5‐Aminolevulinic‐Acid Synthetase of Rhodopseudomonas spheroides Y

Abstract

The results of initial velocity studies on the 5‐aminolevulinic acid synthetase reaction and product inhibition studies are consistent with an ordered bi‐bi mechanism in which glycine binds to the enzyme first and 5‐aminolevulinic acid dissociates last. The results are confirmed by the spectral changes of holoenzyme caused by the substrates.5‐Aminolevulinic acid synthetase activity is inhibited only by adenosine triphosphate, guanosine triphosphate and pyrophosphate.

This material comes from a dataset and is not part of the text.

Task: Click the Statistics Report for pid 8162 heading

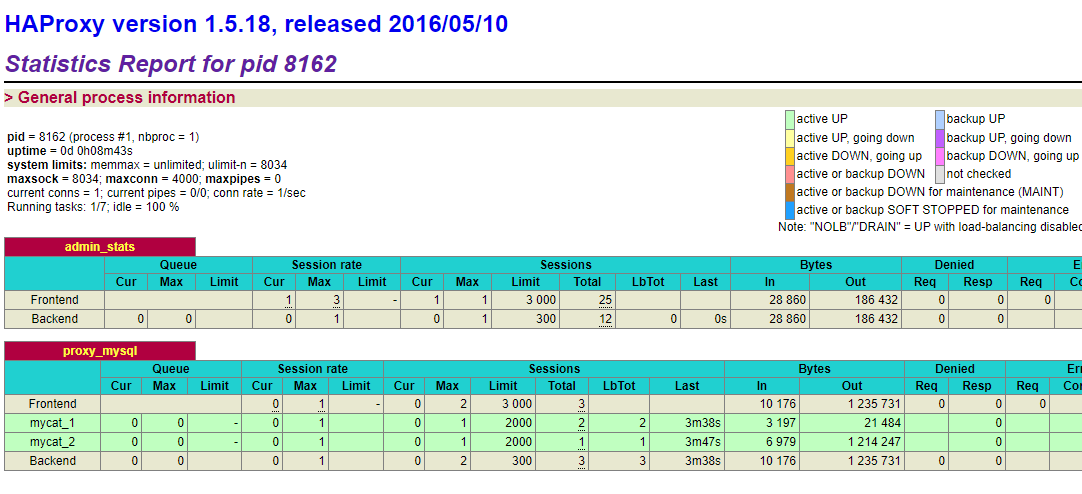Action: tap(171, 64)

This inhibition is competitive with glycine and non‐competitive with succinyl‐CoA. Experiments with [α‐³²P]ATP, [γ‐³²P]ATP and [³²P₂]pyrophosphate have shown that adenosine triphosphate and pyrophosphate are bound on each of both forms of 5‐aminolevulinic acid synthetase. The ratio is one mole per mole of enzyme. The estimation of –SH groups with 5,5′‐dithiobis‐(2‐nitrobenzoic acid) after binding of inhibitor shows that one –SH is masked. After p‐hydroxymercuribenzoate action on the enzyme, 5‐aminolevulinic acid synthetase does not bind anymore [³²P]ATP and is completely inactive. We suggest that ATP and pyrophosphate inhibit 5‐aminolevulinic acid synthetase by acting on an –SH group of the active center of 5‐aminolevulinic acid synthetase.